提示文章 |
------------------------------------

「市川猿之助さんのご両親が向精神薬中毒で死亡した」
と世間を驚かせたニュース。
向精神薬とは何なのか?
入手できるのか?
向精神薬で死ぬことはあるのか?
服用していた向精神薬はなんなのか?
現役薬剤師が解説します。
目次
向精神薬とは?
向精神薬とは、
「鎮静剤、精神安定剤、睡眠導入剤などを含む薬剤の総称」で、
医薬品としては「不安やパニック障害、睡眠障害など」の治療に用いられます。
どこで入手できる?
向精神薬は医療用医薬品であるため、
医師の処方箋は必須です。
そのため、一般の人が欲しくても購入できる薬ではありません。
医薬品の中でも管理は厳しい
医療用医薬品の中でも
管理は厳しくなっています。
薬局では何錠払いだしたか?等
帳簿を必ずつけており、
一部の向精神薬に関しては30日などの
処方制限もかけられているほどです。
どうして管理が厳しいのか?
向精神薬には依存性があり、
一部の依存症の患者の中で
闇市などで取引されている
ケースがあるからです。
実際の事件で、
処方箋をコピーし複数の薬局で繰り返し
向精神薬をもらう、
別のクリニックを受診して
同じ向精神薬を多くももらう。
などといった事件もありました。
また、自身では使用せず、
転売目的で薬をもらうケースもあります。
西成区等の闇市では
このような向精神薬の売買が行われています。
なぜ、依存するのか?
向精神薬の依存にはまってしまうと
「向精神薬を飲んだ時の快楽が忘れられない」
「飲まないともう眠れない」
等、麻薬の依存者のような衝動で薬を求めるケースがあります。

------------------------------------

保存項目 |
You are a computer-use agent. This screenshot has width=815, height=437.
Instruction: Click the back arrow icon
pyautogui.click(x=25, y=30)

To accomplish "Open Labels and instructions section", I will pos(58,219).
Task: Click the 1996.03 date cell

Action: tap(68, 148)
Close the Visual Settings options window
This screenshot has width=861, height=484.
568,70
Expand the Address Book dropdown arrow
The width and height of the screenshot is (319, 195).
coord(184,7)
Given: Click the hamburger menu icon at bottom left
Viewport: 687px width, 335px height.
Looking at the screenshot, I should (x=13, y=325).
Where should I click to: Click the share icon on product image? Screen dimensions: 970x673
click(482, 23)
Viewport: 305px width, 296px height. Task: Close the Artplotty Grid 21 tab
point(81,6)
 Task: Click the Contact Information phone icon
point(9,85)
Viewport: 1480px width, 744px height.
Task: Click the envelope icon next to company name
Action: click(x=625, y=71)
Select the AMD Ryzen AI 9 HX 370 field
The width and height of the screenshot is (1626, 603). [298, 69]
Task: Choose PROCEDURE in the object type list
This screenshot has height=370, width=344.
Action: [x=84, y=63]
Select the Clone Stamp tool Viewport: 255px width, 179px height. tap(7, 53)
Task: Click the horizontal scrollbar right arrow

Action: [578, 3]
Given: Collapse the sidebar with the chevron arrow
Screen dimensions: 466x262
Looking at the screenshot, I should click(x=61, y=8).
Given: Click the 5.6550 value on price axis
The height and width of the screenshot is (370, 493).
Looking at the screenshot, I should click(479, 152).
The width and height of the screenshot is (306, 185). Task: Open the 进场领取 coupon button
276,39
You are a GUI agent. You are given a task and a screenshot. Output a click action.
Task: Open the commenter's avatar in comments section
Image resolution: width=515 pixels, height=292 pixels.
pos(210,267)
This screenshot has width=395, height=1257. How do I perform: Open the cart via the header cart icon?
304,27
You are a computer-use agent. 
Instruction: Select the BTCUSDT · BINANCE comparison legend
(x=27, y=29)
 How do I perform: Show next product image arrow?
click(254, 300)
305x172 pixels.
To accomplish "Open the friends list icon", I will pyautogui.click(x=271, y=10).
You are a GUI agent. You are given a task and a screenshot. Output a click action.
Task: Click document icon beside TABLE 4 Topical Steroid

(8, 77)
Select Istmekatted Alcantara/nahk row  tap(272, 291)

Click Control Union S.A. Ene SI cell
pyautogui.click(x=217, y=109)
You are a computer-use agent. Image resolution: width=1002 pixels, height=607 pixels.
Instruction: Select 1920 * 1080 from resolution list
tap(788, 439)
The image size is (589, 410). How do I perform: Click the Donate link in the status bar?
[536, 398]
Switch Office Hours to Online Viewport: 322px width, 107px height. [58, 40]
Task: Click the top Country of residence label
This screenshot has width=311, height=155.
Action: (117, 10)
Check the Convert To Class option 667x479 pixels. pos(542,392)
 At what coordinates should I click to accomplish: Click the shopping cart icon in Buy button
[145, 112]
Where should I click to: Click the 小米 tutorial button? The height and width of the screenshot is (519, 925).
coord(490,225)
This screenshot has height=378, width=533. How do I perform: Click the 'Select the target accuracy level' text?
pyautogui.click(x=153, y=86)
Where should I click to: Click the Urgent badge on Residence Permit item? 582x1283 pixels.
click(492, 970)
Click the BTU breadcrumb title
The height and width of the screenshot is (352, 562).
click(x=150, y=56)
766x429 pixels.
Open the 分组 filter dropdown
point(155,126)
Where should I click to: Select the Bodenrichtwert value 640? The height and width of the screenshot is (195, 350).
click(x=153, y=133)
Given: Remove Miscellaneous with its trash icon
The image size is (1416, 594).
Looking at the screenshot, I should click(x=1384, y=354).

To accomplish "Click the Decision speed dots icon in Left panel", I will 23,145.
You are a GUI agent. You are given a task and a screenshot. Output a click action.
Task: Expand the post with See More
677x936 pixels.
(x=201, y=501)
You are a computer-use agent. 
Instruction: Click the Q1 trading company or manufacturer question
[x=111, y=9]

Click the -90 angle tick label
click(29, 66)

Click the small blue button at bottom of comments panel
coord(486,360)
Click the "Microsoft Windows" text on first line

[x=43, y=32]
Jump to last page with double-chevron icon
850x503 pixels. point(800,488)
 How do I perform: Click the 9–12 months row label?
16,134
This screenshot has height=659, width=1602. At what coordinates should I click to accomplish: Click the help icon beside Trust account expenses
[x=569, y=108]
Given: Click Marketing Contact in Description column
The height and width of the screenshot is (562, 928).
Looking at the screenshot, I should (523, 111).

------------------------------------

作業指示 1 | 向精神薬の解説では、一部の向精神薬に対する処方制限の日数の例として何日が挙げられていますか。
作業指示 2 | 向精神薬の解説のうち、「向精神薬とは何なのか?」から「医師の処方箋は必須です。」までの部分を一字一句そのまま書き写してください。

解答例 1 | 30日です。

解答例 2 |
向精神薬とは何なのか?
入手できるのか?
向精神薬で死ぬことはあるのか?
服用していた向精神薬はなんなのか?
現役薬剤師が解説します。
目次
向精神薬とは?
向精神薬とは、
「鎮静剤、精神安定剤、睡眠導入剤などを含む薬剤の総称」で、
医薬品としては「不安やパニック障害、睡眠障害など」の治療に用いられます。
どこで入手できる?
向精神薬は医療用医薬品であるため、
医師の処方箋は必須です。